The video frequently shows scenes of the left-out Taccone at comparatively mundane places, for example, "at Kinko's straight flippin' copies", taking out the trash, or lifting a parking ticket from his car. The rap portion of the video places Samberg, Schaffer and T-Pain throughout the boat and in varying attire, including a flight suit (parodying George W. Bush's 2003 Mission Accomplished speech), traditional sailor costumes, white naval uniforms, "a nautical-themed pashmina afghan" and typical casual and formal resort wear. T-Pain recounted that the helicopter used to take the aerial shots, combined with the cool breeze, was "spraying so much water on us" that it made for "probably the worst video day I've ever been through".

==Critical reception==
Giving the song four stars, Rolling Stone said it is "one of the strongest Saturday Night Live hip-hop hits since Eddie Murphy was funny." Stereogum called the tune "a 2:42 masterclass in stunting." The A.V. Club said the song "holds up well on physical media." As of April 2011, the video has been viewed more than 110 million times on YouTube alone and was featured by Entertainment Weekly, Stereogum, and G4's Attack of the Show.

In December 2009, "I'm on a Boat" received a nomination for Best Rap/Sung Collaboration at the 52nd Grammy Awards, a category held for a rhymed/sung collaborative performance by artists who do not normally perform together, losing to Jay-Z, Kanye West, and Rihanna's song "Run This Town".

==In popular culture==
On April 8, 2016, Elon Musk tweeted out and soon deleted a link to the song after the SpaceX Falcon 9 first landed "on a boat": a floating landing platform, the Autonomous Spaceport Drone Ship.

T-Pain called back to the song on The Masked Singer when he was The Monster, With his "revealing clue" being "I got the music, the lyrics, and the cadence to take them down—whether it's in my cave, at the bar, or on a boat."

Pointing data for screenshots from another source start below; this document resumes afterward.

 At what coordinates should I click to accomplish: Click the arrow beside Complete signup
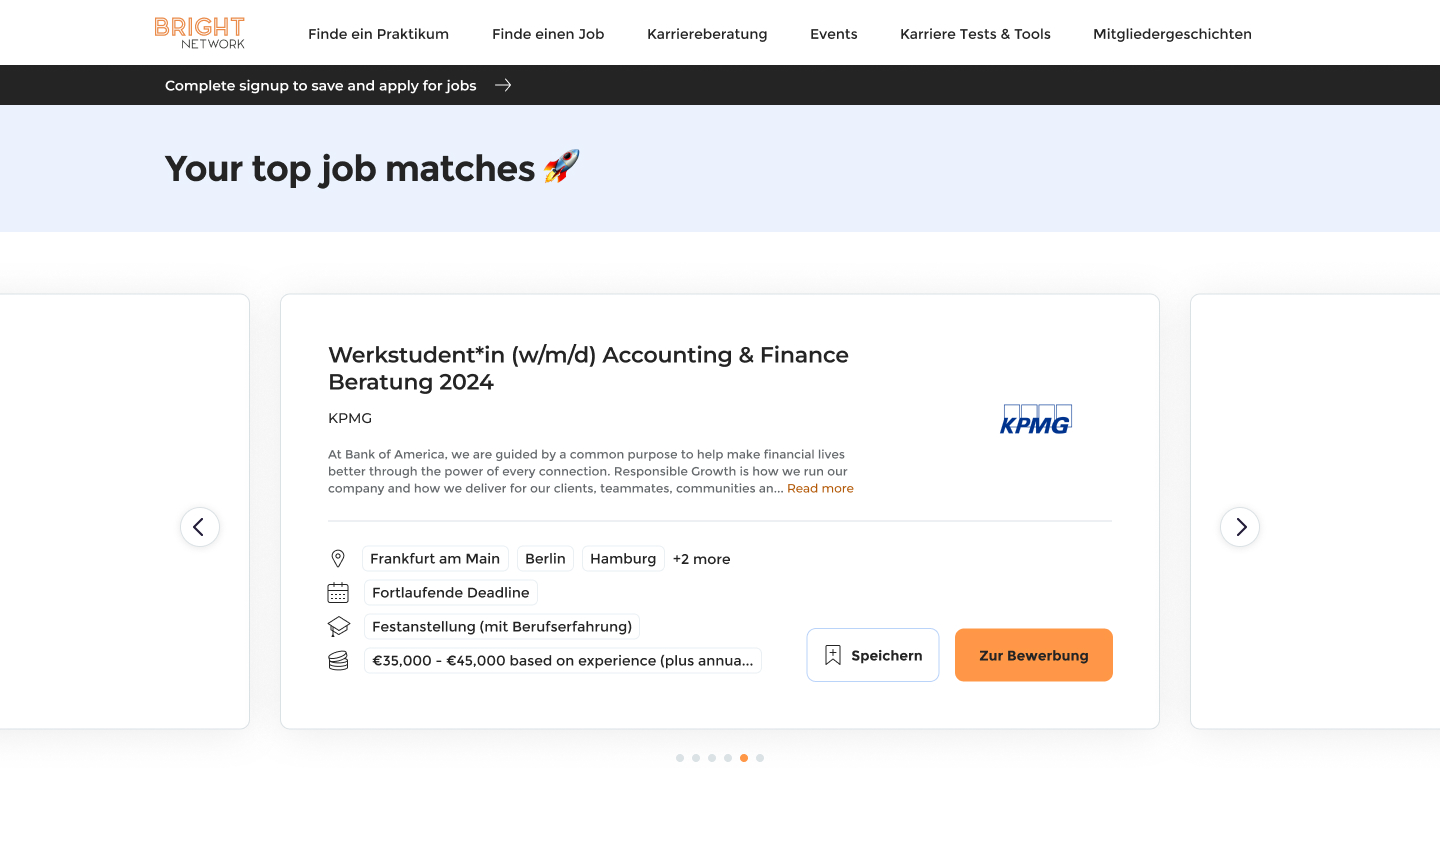point(503,85)
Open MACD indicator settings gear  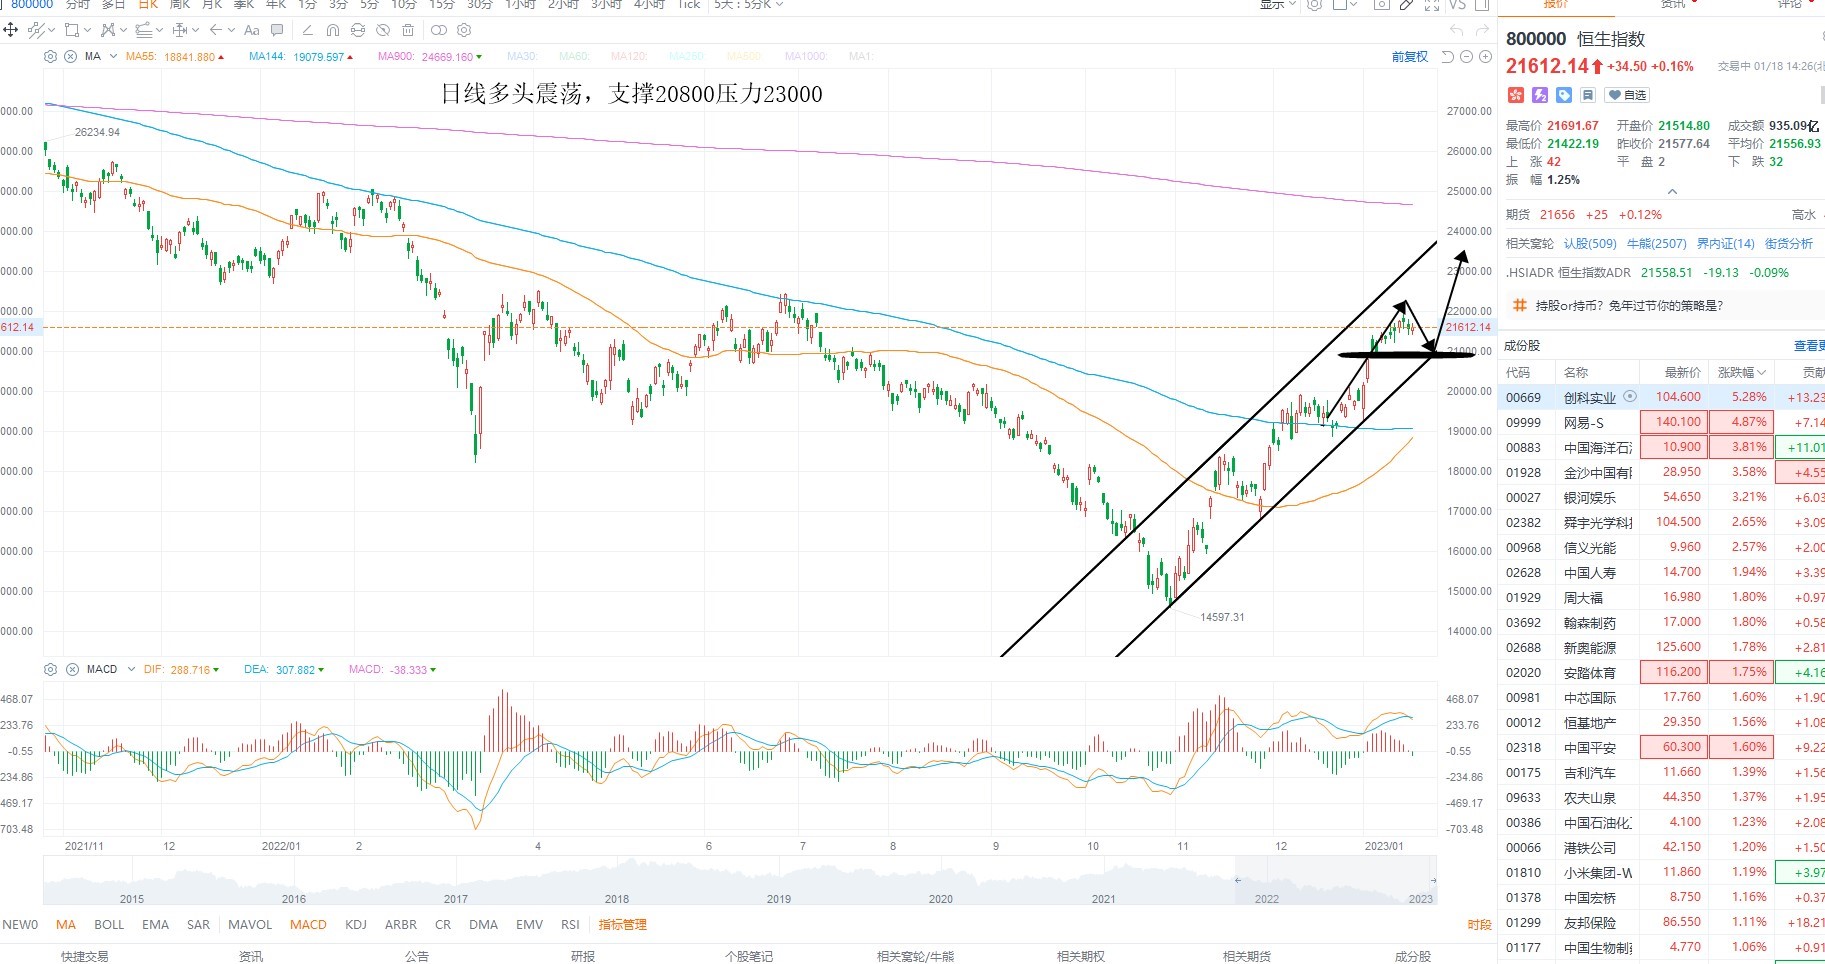(50, 669)
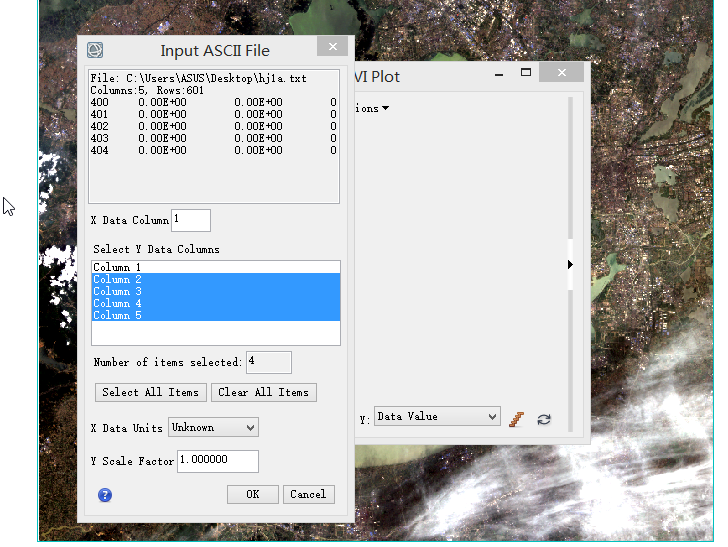Click the ENVI logo icon in dialog title
The image size is (728, 547).
pyautogui.click(x=95, y=50)
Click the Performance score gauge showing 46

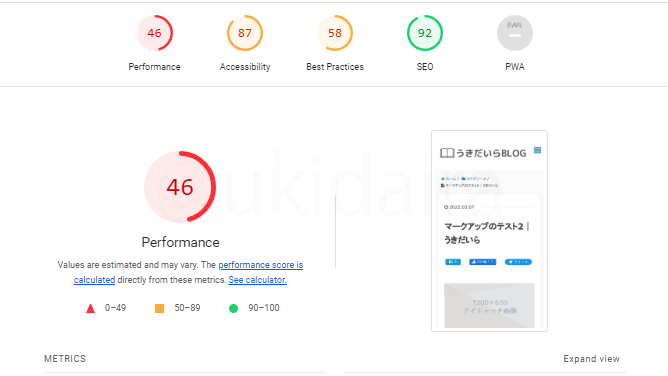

The 2009 video game Borderlands contains the secret achievement "You're on a boat!" with the description "I bet you never thought you'd be here", a reference to the song's lyrics "Never thought I'd be on a boat".

The multiplayer online battle arena video game League of Legends released a 2009 April Fool's Day teaser for a joke manatee champion named Urf. Several of the joke character's ability names are lyrics of the song including "Flippy Floppy" ("[I got] my flippie-floppies"), "Big Blue Watery Road" ("It's a big, blue, watery road!"), "Poseidon's Gaze" ("Poseidon look at me") and "Straight Floatin'" ("Straight floatin' on the deep blue sea!")

==Charts==

| Chart (2009) | Peak position |
|---|---|
| Australia (ARIA) | 14 |
| Canada (Canadian Hot 100) | 62 |
| New Zealand (Recorded Music NZ) | 9 |
| US Billboard Hot 100 | 56 |

==Certifications==

| Region | Certification | Certified units/sales |
| Australia (ARIA) | Gold | 35,000^{^} |
| Canada (Music Canada) | Gold | 20,000^{*} |
| New Zealand (RMNZ) | Gold | 7,500^{*} |
| United States (RIAA) | 2× Platinum | 2,000,000^{*} |
^{*} Sales figures based on certification alone. ^{^} Shipments figures based on certification alone.